> **Problem details**
Update the rows below by changing each "Instruction" to "Command" and keeping everything else as it is. Leave the pictures out when you write the rows again.

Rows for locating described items
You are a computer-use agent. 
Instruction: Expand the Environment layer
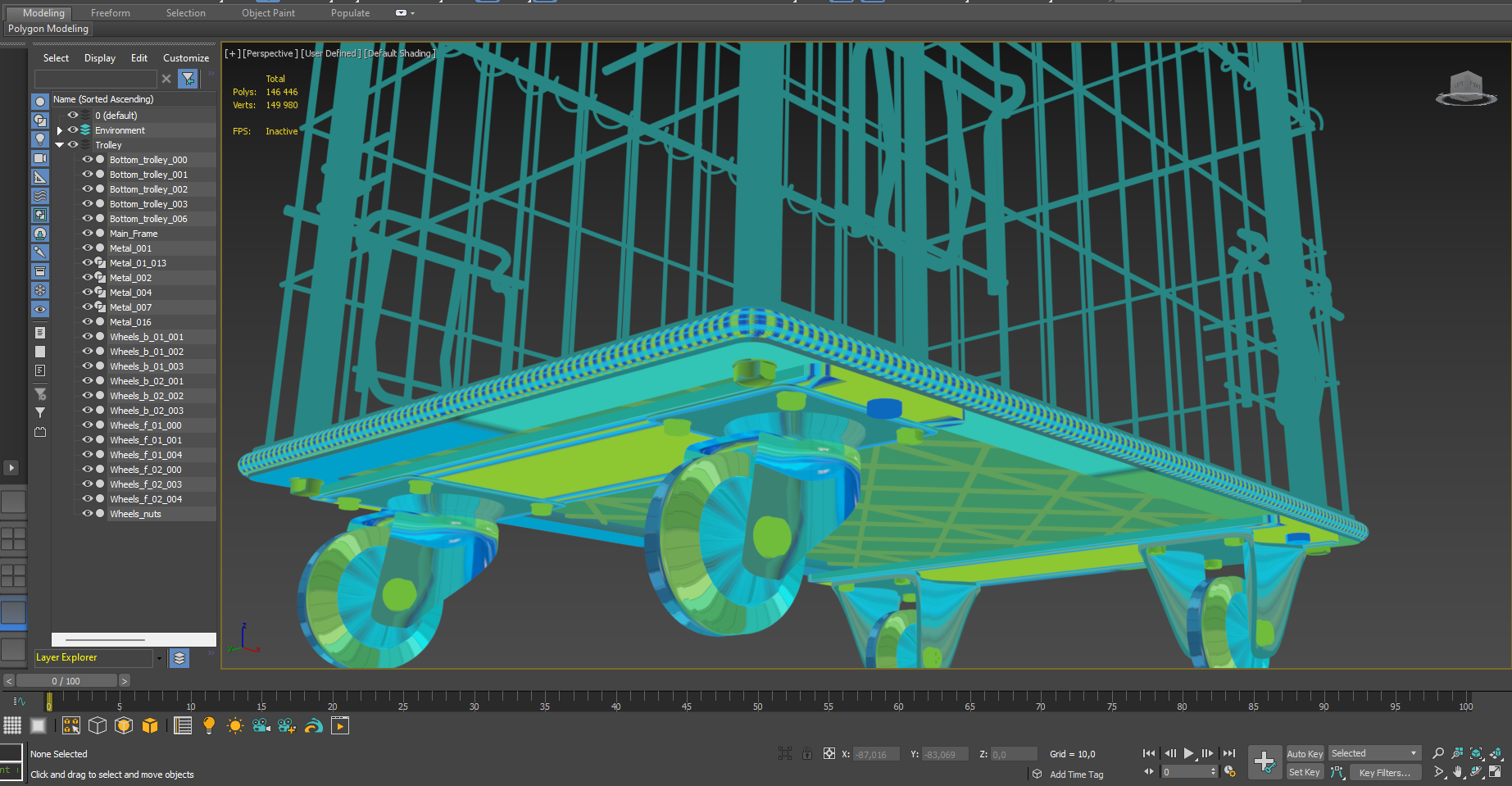pyautogui.click(x=60, y=130)
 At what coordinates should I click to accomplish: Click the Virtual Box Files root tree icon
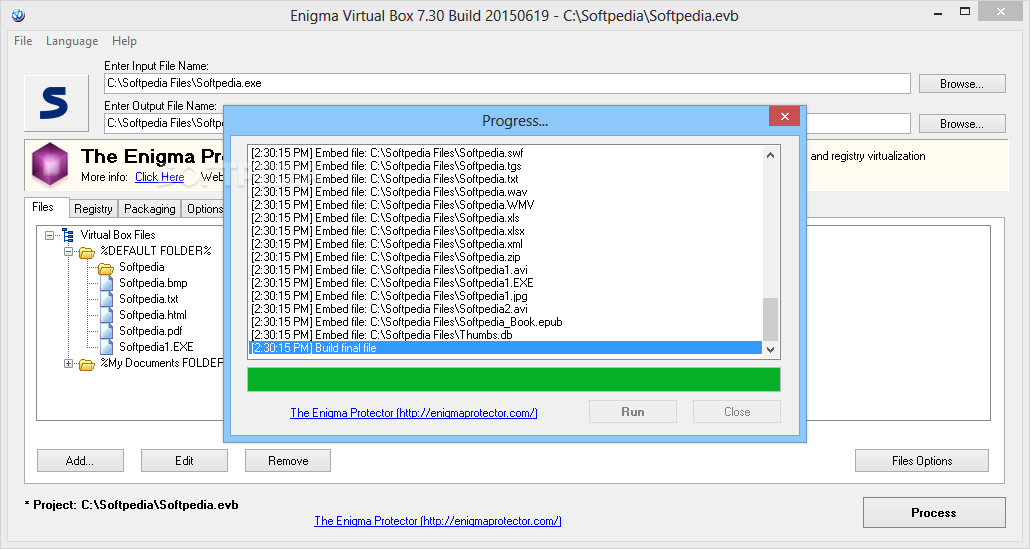coord(68,235)
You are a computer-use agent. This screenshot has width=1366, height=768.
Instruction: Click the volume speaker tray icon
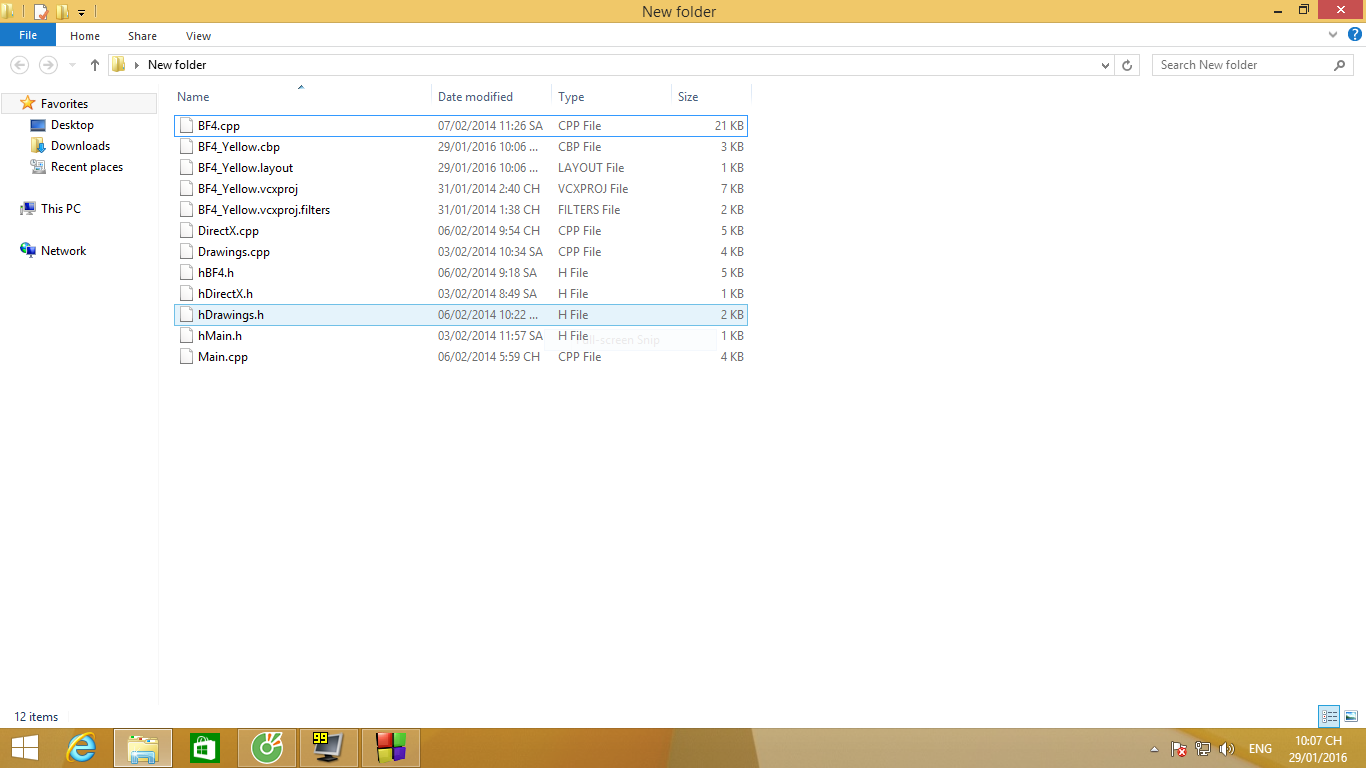(x=1227, y=749)
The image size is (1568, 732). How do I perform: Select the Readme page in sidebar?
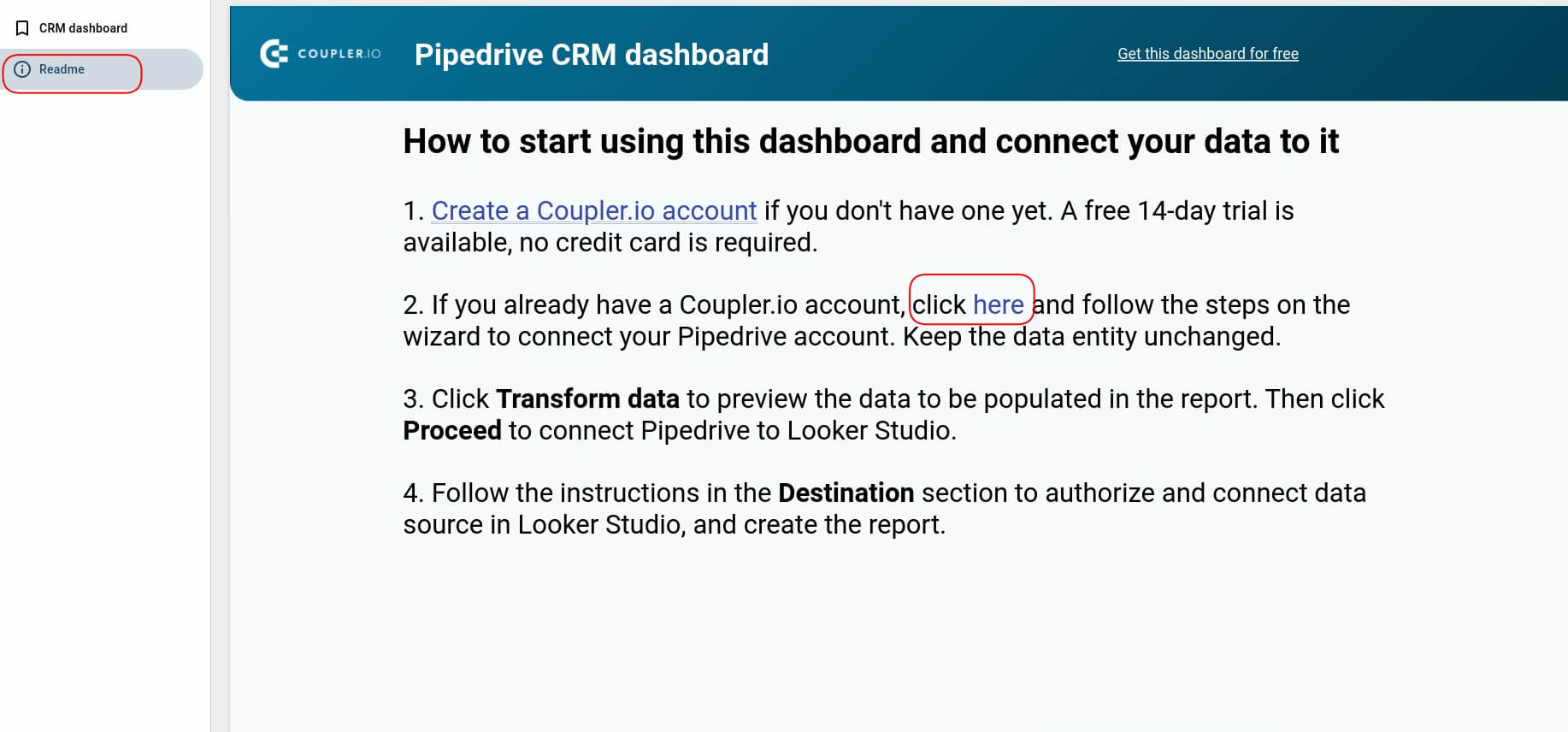click(102, 69)
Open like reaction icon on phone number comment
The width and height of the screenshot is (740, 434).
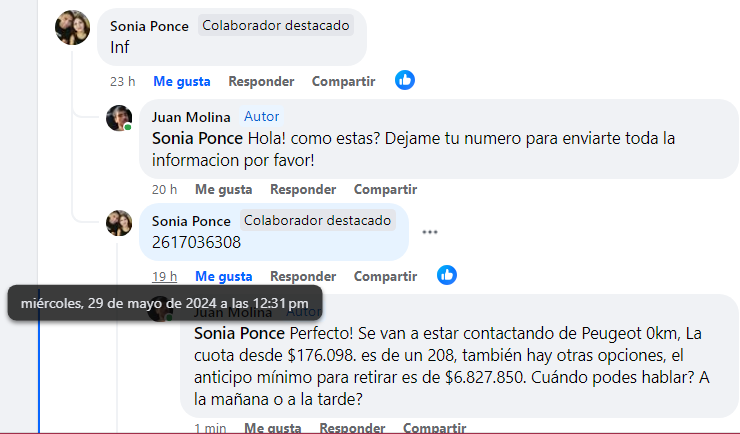(446, 275)
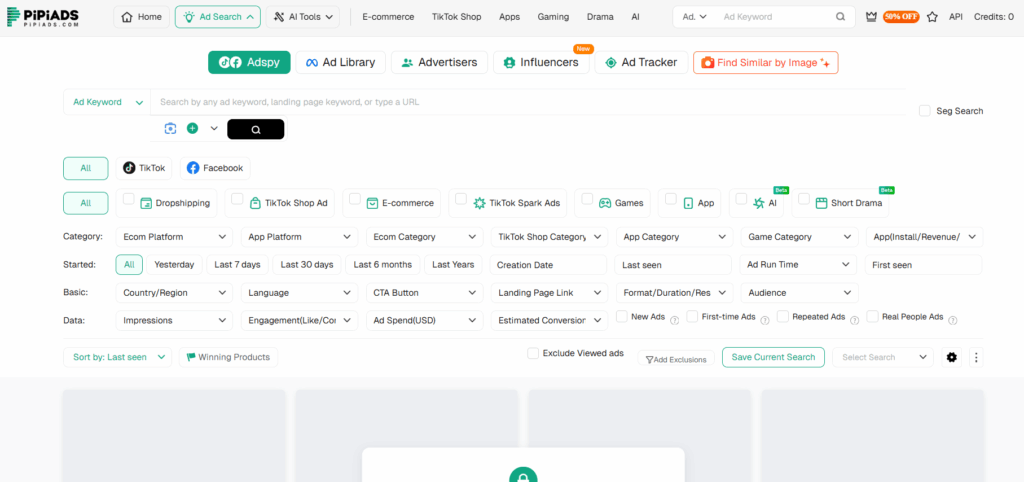1024x482 pixels.
Task: Click the Save Current Search button
Action: [773, 357]
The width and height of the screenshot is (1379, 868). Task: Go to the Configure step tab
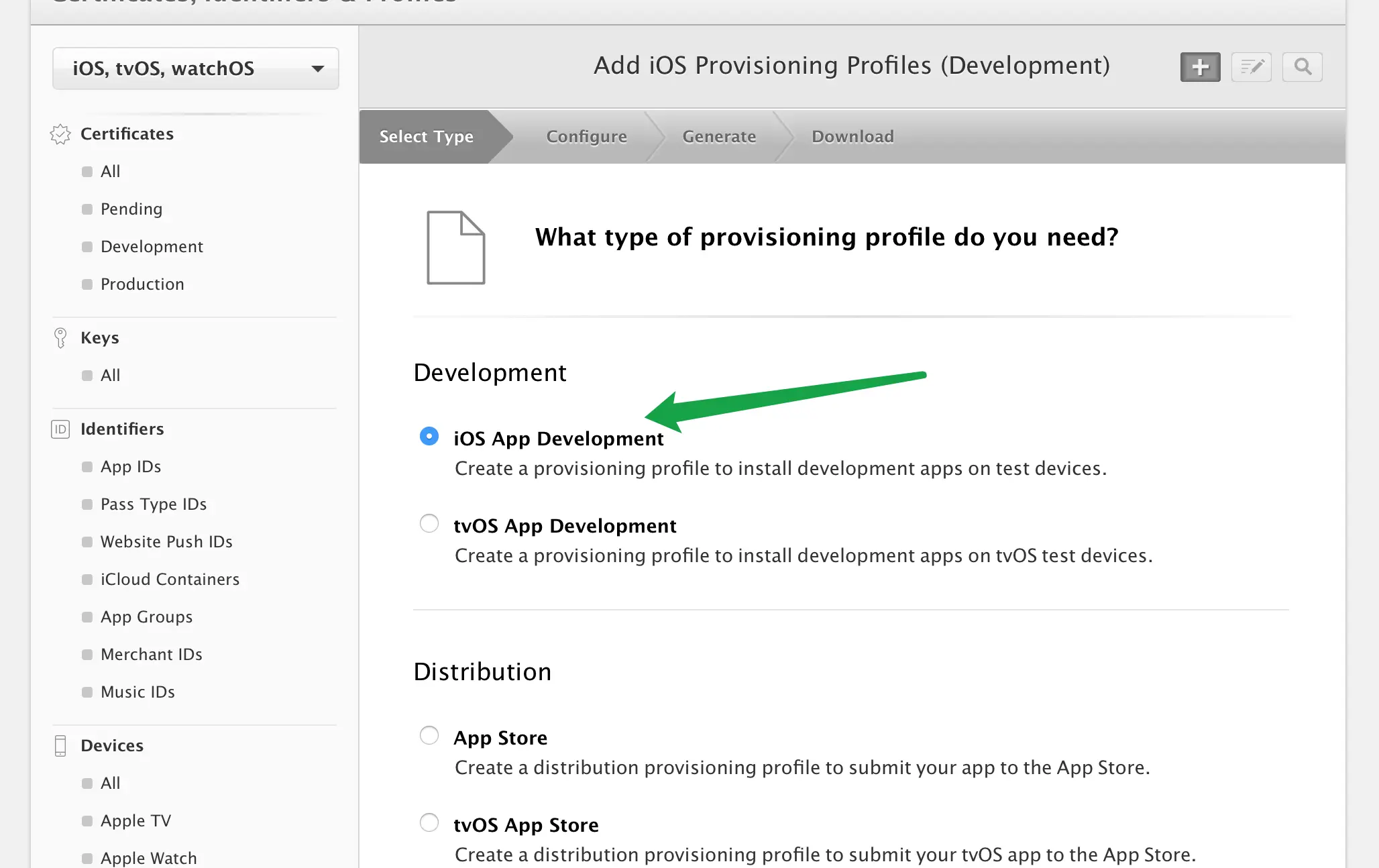coord(586,137)
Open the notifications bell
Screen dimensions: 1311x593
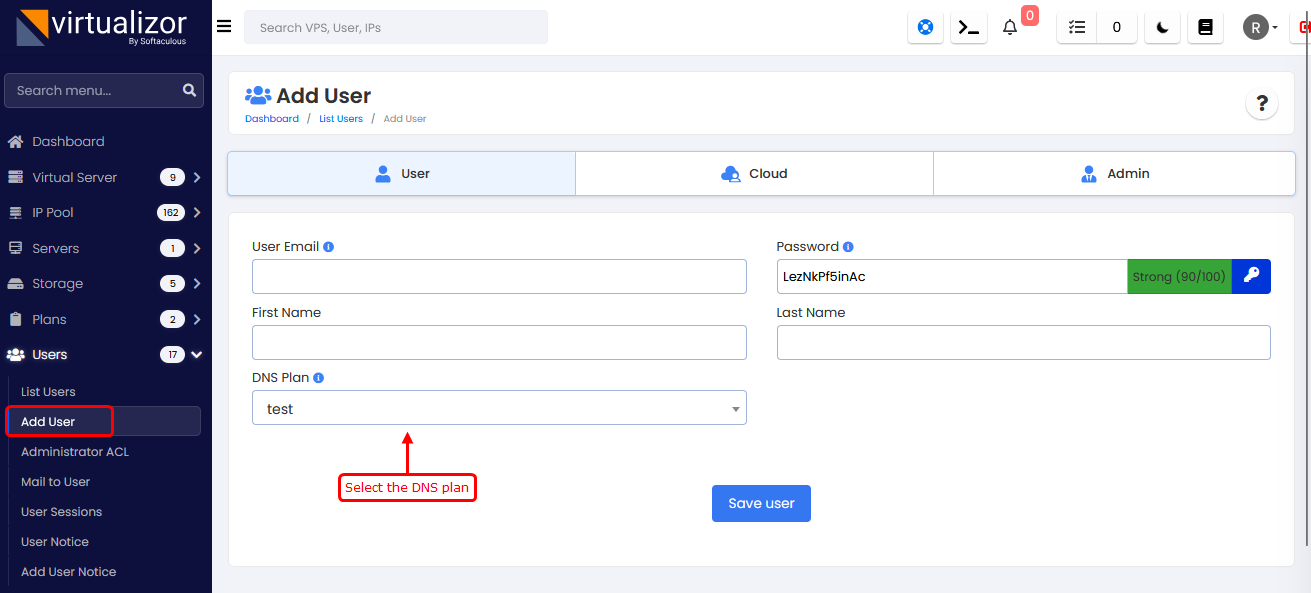click(x=1010, y=28)
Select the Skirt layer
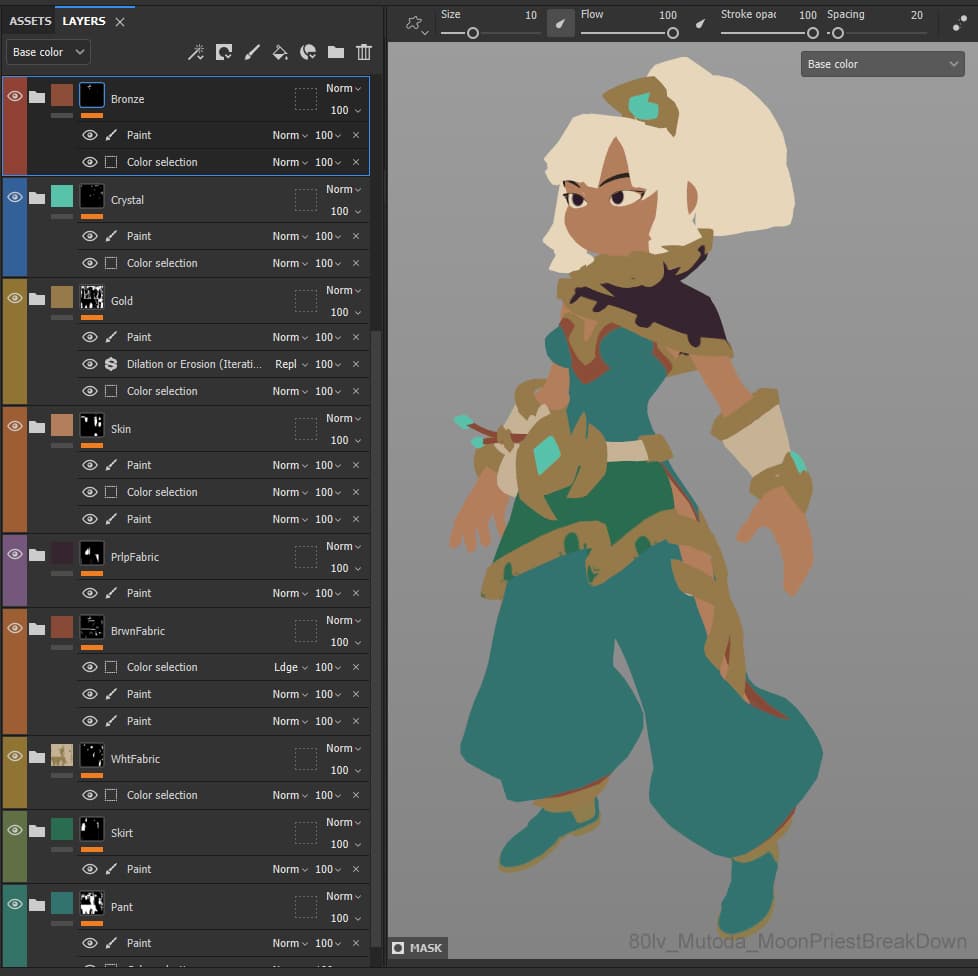This screenshot has height=976, width=978. pos(122,833)
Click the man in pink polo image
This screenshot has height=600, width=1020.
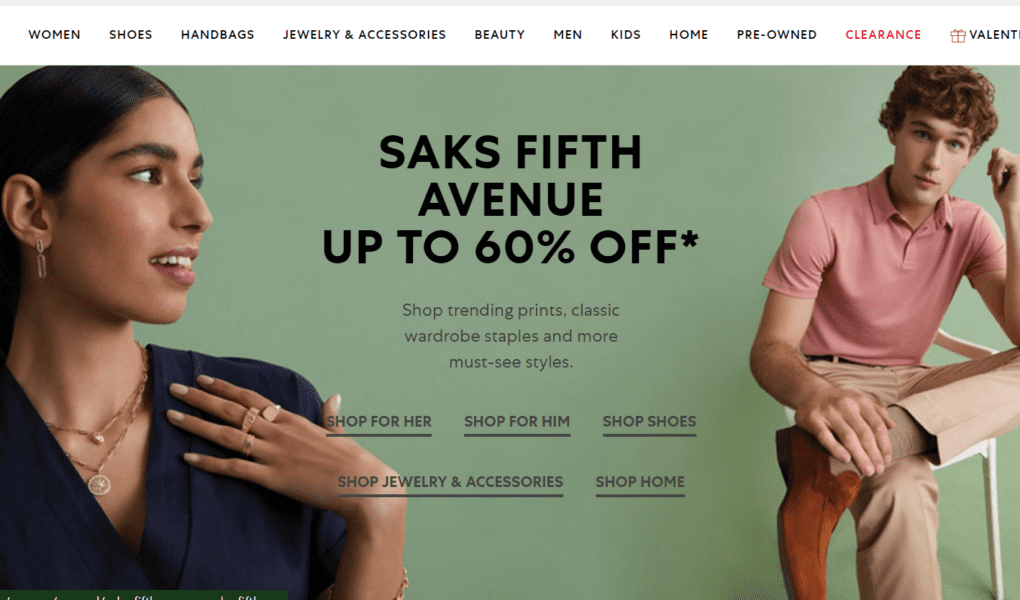[885, 332]
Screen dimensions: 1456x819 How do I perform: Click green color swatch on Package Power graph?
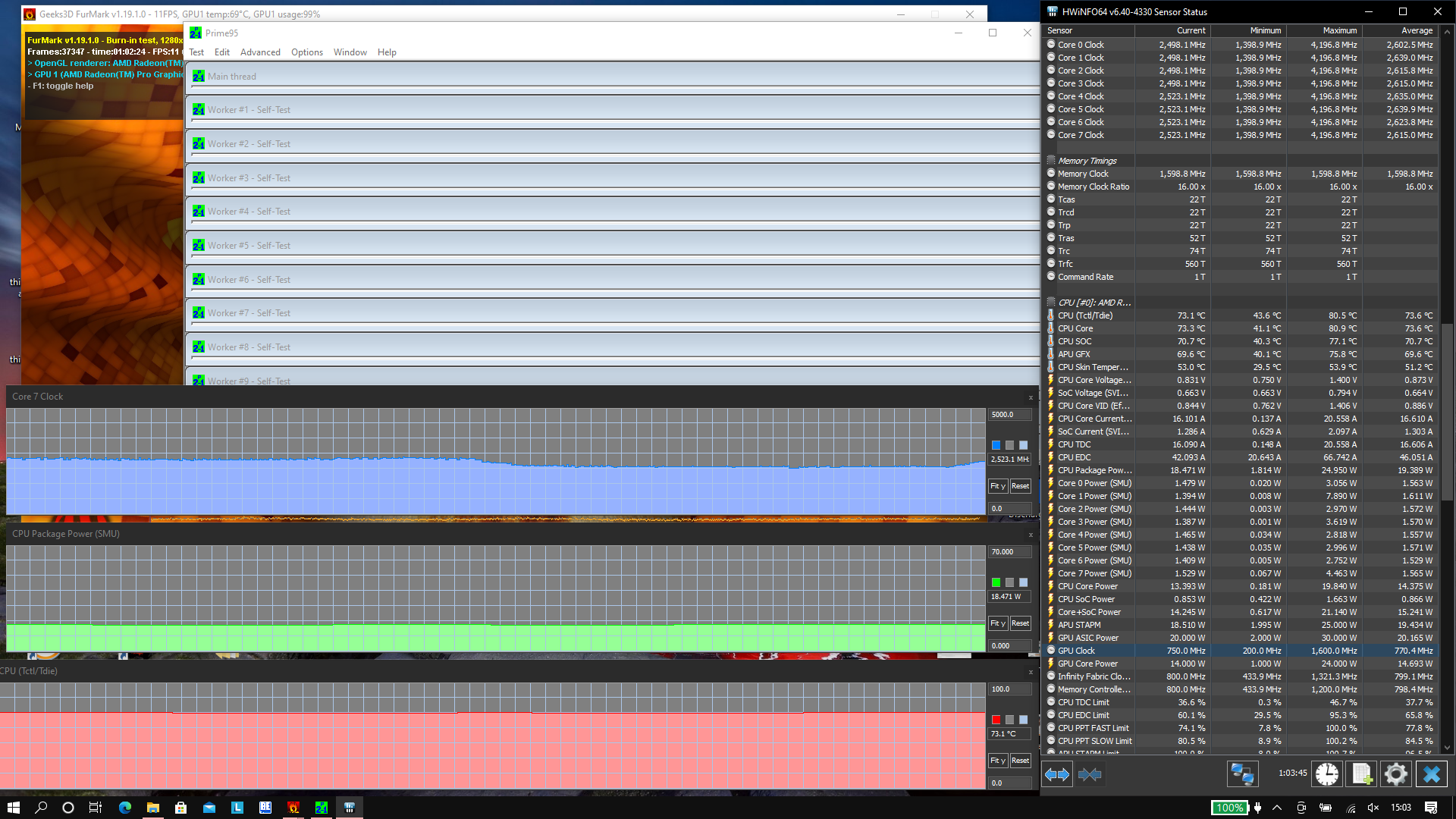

> **Answer to the problem**
You are a computer-use agent. 
Command: Expand the Environment layer
pyautogui.click(x=60, y=130)
 At what coordinates should I click to accomplish: Click the Virtual Box Files root tree icon
coord(68,235)
You are a computer-use agent. This screenshot has width=1366, height=768.
Command: Click the volume speaker tray icon
(x=1227, y=749)
The image size is (1568, 732). How do I perform: Select the Readme page in sidebar?
click(102, 69)
Open like reaction icon on phone number comment
The width and height of the screenshot is (740, 434).
(446, 275)
1024x482 pixels.
Task: Click the Save Current Search button
Action: [773, 357]
The width and height of the screenshot is (1379, 868). Task: Go to the Configure step tab
coord(586,137)
Open the notifications bell
Screen dimensions: 1311x593
click(x=1010, y=28)
Select the Skirt layer
This screenshot has height=976, width=978. pos(122,833)
Click the man in pink polo image
This screenshot has height=600, width=1020.
[885, 332]
Screen dimensions: 1456x819 How do I perform: Click green color swatch on Package Power graph?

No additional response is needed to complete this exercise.